Beşiktaş’ta 17 maçın geneline baktığımızda iyileri kısaca sıralasanız...
Beşiktaş’ın iyileri kısaca sıralanmaz, çok fazla... Ancak kötüleri kısaca sıralanır, çünkü yok gibi... Şurası kesin, Şenol Hoca hangi takıma giderse, mevcut futbolcu üstüne biraz daha koyuyor. Az veya çok, koyuyor. Şenol Hoca’nın elinde futbolcu geriye değil, ileri gidiyor. Hangi takımı çalıştırırsa çalıştırsın, ben Şenol Hoca ile geriye giden futbolcu görmedim. Zaten Şenol Hoca’nın geri vitesi yok, hep ileri... Beşiktaş iyi savunma yapıyor, savunmadan hücuma mükemmel çıkıyor, çok hızlı hücum ediyor, araya iyi top bırakıyor, takımdaşlık duygularından taviz vermeden oynuyor. Bir takım 4-0 galipken, ekstra 3 dakikalık zamanda üç gol pozisyonuna daha giriyorsa, o takıma şapka çıkarılır. Ben 4-0 galipken, son üç dakikada ısrarla gol arayan başka takım görmedim. Başkaları böyle durumlarda “Oley” çektiriyor, Beşiktaş beşi, altıyı arıyor. Beşiktaş’ta tek kötü görüntü Quaresma... Bir değil, iki değil, adam arıza... Beşiktaş’ın sevimli, sempatik yapısıyla hiç örtüşmüyor. Bu tavırları ile yerine oyuna girecek arkadaşlarına da saygısızlık yapıyor.
Bir kaleci, bir stoper
Avrupa’ya veda eden Kartal için birkaç transferin gerekli olduğunu zaman zaman dile getirdik. İlk yarıyı lider bitiren Beşiktaş için aynı görüşleriniz geçerliliğini koruyor mu?

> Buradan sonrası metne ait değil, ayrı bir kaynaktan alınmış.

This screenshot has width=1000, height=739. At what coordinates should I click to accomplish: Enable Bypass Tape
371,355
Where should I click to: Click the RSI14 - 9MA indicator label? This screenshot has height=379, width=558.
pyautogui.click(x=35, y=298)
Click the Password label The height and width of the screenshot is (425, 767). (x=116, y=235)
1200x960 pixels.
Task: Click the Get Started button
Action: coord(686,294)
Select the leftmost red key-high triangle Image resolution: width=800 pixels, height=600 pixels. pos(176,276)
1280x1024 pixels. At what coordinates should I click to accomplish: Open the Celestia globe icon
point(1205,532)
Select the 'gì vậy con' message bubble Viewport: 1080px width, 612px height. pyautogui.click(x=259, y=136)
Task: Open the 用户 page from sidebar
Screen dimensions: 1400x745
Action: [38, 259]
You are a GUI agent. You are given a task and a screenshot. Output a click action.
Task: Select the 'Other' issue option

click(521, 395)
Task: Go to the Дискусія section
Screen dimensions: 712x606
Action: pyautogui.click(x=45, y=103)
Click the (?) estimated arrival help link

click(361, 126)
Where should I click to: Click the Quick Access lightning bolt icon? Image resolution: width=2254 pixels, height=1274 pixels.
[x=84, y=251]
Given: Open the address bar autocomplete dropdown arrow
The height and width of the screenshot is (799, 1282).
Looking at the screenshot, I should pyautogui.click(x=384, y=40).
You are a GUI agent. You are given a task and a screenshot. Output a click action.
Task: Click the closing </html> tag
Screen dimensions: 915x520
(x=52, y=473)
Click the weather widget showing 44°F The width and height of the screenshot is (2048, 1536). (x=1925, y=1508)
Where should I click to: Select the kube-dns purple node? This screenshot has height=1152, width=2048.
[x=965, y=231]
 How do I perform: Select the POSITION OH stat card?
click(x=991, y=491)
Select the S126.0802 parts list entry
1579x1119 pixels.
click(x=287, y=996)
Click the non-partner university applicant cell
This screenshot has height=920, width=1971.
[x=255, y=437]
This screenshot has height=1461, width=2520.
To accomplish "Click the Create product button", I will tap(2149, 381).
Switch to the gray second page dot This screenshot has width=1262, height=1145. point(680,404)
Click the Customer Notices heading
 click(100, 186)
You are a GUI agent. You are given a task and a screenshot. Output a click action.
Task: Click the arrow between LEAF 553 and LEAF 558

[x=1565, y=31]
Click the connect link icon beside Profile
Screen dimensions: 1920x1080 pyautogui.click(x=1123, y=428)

Beşiktaş’a bir kaleci, bir stoper evet... Gerisine gerek yok. Zaten elde geniş, kaliteli ve uyumlu bir kadro var.
Beşiktaş için son sorumuz da stat için olsun. Bu konuda daha önce oldukça isabetli tahminleriniz oldu. Siyah-beyazlılar evlerine ne zaman geçebilir. Sezon sonu olası şampiyonluk turunu burada atabilir mi?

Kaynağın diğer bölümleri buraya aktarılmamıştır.